What is Hadoop?
Hadoop is an open-source project overseen by the Apache Software Foundation (http://hadoop.apache.org/). It is mostly used for reliable, scalable, distributed computing but can be also used as a general purpose file storage capable to keep petabytes of data. There is a large number of companies and organizations that use Hadoop for both research and production.
Hadoop consists of two core components:
- The Hadoop Distributed File System (HDFS). HDFS is responsible for storing data on the Hadoop cluster.
- The MapReduce. It is a system used for distributed computing and processing of large amounts of data in the Hadoop cluster.

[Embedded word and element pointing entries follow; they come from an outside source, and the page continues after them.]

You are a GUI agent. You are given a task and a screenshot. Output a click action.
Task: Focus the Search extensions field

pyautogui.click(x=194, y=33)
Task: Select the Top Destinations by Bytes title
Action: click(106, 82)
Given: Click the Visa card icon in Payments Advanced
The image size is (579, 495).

There are many other subprojects based around core Hadoop such as Pig, Hive, HBase, etc
HDFS is the primary storage system used by Hadoop applications. HDFS creates multiple replicas of data blocks and distributes them on compute nodes throughout a cluster to enable reliable, extremely rapid computations:
- Data is distributed across many machines at load time
- HDFS is optimized for large, streaming reads of files rather than random reads.

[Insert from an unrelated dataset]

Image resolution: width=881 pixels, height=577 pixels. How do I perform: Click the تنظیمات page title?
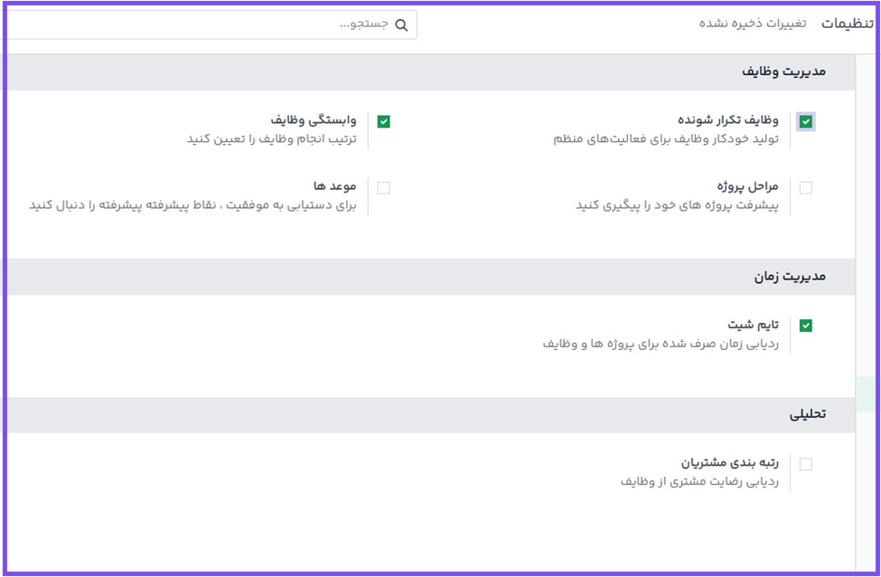pyautogui.click(x=848, y=24)
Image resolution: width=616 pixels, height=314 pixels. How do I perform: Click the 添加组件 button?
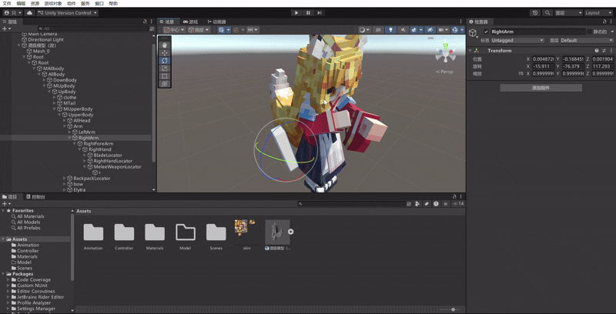tap(541, 88)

- Files in HDFS are written once and no random writes to files are allowed
- Applications can read and write HDFS files directly via the Java API
MapReduce is a programming model and software framework for writing applications that rapidly process large amounts of data in parallel on large clusters of compute nodes:
- Provides automatic parallelization and distribution of tasks
- Has built-in fault-tolerance mechanisms
- Gives status and monitoring tools
- Provides a clean abstraction layer for programmers
Hadoop and Enterprise
There is a typical pattern of how RDBMS is used in large Enterprise systems:
- Interactive RDBMS serves queries from a Web site or other front end applications
- Data is later extracted and loaded into a Data warehouse for future processing and archiving
- Data is usually denormalized into an OLAP cube
Unfortunately, modern RDBMS cannot store all the data that large companies can generate and they have to come up with trade offs when data is either partially copied into RDBMS or purged after a certain amount of time. To address the problem of processing large amounts of data, Hadoop is used as an intermediate layer between Interactive database and Warehause:
- Processing power scales with data storage in contrast to large computers where storage can scale while processing power cannot
- With Hadoop, as you add more nodes to the storage, you get more processing power ‘for free’
- Hadoop can store and process multiple petabytes of data
Hadoop has a few serious limitations and cannot be used as an operational database:
- The fastest Hadoop job will still take several seconds to run
- Data stored on HDFS does not allow modifications
- Transactions are not supported by Hadoop
Hadoop vs. RDBMS
Relational Database Management Systems (RDBMS) have many strengths:
- Ability to handle complex transactions
- Ability to process hundreds or thousands of queries per second
- Real-time delivery of results
- Simple but powerful query language
There are some areas where RDBMS has disadvantages:
- Data schema is determined before data is imported
- Upper bound on data storage reaches hundreds of terabytes
- Practical upper bound on data in a single query is tens of terabytes
Hadoop vs. Storage Systems
Enterprise data is often held on large fileservers like NetApp, EMC, etc. that provide fast and random access to the data and can handle many concurrent clients. At the same time cost per terabyte of storage can be really high especially in cases when it is needed to store petabytes of data. Hadoop is a really good alternative when random access to data can be substituted by sequential reads and append only updates.
Hive and Pig
Although MapReduce is very powerful, it can also be complex to create and maintain while many organizations have business or data analysts who are skilled at writing SQL queries, but not at writing Java code. Also there are many other organizations that have programmers who are skilled at writing code in scripting languages. Hive and Pig are two projects which evolved separately to help such people analyze huge amounts of data via MapReduce.
Hive is a data warehouse infrastructure built on top of Hadoop and providing tools to enable easy data summarization, ad hoc querying and analysis of huge datasets:
- Can be used by people who know SQL
- Under the covers, generates MapReduce jobs that run on the Hadoop cluster
- Hive table definitions are built on top of data in HDFS
Pig is a platform for analyzing huge data sets that consists of a high-level language for expressing data analysis programs, coupled with infrastructure for evaluating these programs:
- Relatively simple syntax
- Under the covers, scripts are turned into MapReduce jobs that run on the Hadoop cluster
HBase is a column-store database layered on top of HDFS that can store massive amounts of data ( from multiple gigabytes, up to petabytes of data). It is used when it is needed to have random, real-time read/write access to Big Data stored on the HDFS.
HBase has a constrained access model:
- Limited to lookup of a row by a single key
- Does not support transactions
- Provides single row operations only